> _Исходный текст_

В 14 часов ко мне явился командир 60-го укрепленного района, занимающего оборону восточнее песчаного карьера, в дзотах, подполковник (к сожалению, забыл фамилию) и доложил мне, что он получил приказание Военного совета 62-й армии о том, что все части и соединения, оказавшиеся в окружении в районе Карповки, в том числе и 60-й укрепленный район, подчинены командиру 20-й мотострелковой бригады.

А еще через несколько минут после этого прибыли со своими частями командир 66-й стрелковой морской бригады А. Д. Державин и комиссар подполковник М. П. Ломоносов, начальник и комиссар Грозненского училища имени С. Орджоникидзе, командир и комиссар 48-го укрепрайона.

Все эти соединения были расположены в оврагах и лощинах в районе песчаного карьера и Карповки. Их командиры находились на моем НП на высотке в районе песчаного карьера.

> _Условия задания_
(A) Согласно тексту об окружении под Карповкой, кому были подчинены все части и соединения, оказавшиеся в окружении в районе Карповки?
(B) Выведите без изменений фрагмент текста об окружении под Карповкой начиная со слов «В 14 часов ко» и заканчивая словами «20-й мотострелковой бригады.».

> _Исходные данные_
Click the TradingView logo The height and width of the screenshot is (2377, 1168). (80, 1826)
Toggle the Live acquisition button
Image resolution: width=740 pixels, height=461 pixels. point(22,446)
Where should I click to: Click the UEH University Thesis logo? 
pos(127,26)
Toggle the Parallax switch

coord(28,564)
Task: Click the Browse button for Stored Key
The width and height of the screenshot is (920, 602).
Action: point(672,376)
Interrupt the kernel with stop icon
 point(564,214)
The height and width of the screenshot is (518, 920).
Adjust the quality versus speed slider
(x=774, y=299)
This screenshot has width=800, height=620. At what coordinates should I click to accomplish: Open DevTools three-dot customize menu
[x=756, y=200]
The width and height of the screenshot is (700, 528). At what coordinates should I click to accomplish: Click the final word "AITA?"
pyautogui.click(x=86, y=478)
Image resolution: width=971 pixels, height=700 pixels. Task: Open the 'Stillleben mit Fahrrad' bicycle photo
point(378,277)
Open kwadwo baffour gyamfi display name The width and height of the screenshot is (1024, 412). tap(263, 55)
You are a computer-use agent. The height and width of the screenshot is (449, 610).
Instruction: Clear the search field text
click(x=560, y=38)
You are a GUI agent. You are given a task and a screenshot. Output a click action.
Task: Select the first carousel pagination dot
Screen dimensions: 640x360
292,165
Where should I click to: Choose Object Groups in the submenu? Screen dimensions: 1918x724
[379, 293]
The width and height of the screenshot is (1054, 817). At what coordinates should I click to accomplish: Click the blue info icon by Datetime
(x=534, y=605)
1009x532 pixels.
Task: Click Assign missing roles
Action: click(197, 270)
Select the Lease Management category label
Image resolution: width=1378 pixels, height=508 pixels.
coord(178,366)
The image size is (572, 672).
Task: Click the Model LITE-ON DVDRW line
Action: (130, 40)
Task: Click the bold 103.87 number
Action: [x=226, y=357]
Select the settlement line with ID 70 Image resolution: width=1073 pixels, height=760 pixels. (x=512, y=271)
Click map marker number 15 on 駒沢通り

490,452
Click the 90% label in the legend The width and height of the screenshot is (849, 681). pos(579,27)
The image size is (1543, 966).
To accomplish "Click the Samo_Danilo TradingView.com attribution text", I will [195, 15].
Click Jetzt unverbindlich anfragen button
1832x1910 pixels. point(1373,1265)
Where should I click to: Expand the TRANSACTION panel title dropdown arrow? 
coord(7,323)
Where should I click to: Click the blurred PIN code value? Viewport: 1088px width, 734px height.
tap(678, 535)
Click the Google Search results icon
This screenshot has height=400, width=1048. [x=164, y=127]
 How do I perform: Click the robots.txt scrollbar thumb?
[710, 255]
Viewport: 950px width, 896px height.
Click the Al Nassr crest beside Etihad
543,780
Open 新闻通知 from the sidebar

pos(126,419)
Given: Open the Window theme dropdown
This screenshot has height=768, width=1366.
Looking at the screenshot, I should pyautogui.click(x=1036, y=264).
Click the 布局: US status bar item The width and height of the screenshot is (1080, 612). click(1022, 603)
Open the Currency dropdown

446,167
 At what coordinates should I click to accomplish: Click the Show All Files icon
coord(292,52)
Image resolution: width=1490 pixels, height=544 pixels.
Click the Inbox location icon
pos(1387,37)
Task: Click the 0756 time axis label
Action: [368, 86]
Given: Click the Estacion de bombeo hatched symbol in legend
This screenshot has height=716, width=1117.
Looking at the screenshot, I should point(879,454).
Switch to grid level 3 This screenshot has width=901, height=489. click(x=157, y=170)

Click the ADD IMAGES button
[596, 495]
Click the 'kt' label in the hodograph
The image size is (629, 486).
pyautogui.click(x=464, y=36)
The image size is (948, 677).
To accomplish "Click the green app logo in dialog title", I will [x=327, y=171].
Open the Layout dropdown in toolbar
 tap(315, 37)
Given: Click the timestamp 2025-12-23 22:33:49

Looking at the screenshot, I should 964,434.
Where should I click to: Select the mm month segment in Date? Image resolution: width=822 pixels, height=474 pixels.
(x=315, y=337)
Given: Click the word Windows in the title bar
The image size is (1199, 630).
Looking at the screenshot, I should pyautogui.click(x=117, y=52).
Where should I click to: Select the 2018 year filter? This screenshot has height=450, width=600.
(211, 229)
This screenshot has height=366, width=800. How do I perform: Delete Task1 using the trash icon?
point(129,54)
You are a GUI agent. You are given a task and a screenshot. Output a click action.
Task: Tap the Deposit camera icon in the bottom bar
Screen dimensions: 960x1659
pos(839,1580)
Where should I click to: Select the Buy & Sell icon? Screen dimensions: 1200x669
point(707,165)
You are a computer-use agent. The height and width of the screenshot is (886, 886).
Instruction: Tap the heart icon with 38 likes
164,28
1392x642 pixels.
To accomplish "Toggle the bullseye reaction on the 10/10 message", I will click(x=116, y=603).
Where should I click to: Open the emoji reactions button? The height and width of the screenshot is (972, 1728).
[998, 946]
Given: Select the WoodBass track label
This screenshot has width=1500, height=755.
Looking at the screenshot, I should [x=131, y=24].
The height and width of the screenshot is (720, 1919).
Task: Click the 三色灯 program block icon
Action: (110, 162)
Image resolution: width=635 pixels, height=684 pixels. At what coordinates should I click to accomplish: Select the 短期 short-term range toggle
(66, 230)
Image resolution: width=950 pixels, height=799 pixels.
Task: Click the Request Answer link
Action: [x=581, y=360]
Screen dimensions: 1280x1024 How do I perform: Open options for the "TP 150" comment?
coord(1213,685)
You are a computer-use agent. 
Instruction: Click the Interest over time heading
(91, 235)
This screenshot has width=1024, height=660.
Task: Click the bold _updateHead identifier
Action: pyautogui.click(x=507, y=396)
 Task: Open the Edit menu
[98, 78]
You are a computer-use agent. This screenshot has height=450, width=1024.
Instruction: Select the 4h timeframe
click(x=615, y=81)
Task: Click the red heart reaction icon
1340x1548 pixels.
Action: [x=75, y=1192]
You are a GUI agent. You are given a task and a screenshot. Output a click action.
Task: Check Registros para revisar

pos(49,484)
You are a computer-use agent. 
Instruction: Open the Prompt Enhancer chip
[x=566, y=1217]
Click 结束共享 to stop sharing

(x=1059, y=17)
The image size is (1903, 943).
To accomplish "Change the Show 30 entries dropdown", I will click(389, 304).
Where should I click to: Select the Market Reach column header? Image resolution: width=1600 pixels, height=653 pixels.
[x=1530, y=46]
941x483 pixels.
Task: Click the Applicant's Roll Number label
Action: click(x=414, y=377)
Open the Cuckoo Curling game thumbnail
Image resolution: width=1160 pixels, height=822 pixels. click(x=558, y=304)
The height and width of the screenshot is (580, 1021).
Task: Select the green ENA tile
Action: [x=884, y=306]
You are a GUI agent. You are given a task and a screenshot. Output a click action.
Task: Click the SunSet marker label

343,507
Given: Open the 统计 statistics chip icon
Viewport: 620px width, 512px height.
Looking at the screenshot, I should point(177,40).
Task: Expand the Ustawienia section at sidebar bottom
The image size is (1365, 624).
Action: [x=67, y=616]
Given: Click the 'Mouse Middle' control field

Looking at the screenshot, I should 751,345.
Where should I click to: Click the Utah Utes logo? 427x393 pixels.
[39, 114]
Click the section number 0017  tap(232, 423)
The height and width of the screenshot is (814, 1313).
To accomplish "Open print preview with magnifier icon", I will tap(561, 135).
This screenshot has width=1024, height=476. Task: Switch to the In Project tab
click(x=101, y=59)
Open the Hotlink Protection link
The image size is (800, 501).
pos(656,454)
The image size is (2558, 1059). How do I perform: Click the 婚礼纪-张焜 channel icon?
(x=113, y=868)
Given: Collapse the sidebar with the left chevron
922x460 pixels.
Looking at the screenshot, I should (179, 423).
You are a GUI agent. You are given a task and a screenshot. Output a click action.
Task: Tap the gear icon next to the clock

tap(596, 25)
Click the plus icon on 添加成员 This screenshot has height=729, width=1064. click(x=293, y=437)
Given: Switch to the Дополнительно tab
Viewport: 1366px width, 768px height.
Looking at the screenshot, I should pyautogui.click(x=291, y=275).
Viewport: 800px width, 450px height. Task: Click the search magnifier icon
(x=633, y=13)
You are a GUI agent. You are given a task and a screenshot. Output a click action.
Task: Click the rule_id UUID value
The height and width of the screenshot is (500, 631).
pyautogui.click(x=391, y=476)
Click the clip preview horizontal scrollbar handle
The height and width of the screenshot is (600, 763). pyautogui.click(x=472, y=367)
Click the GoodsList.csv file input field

> _Ответы к заданиям_
(A) Командиру 20-й мотострелковой бригады.

(B)
В 14 часов ко мне явился командир 60-го укрепленного района, занимающего оборону восточнее песчаного карьера, в дзотах, подполковник (к сожалению, забыл фамилию) и доложил мне, что он получил приказание Военного совета 62-й армии о том, что все части и соединения, оказавшиеся в окружении в районе Карповки, в том числе и 60-й укрепленный район, подчинены командиру 20-й мотострелковой бригады.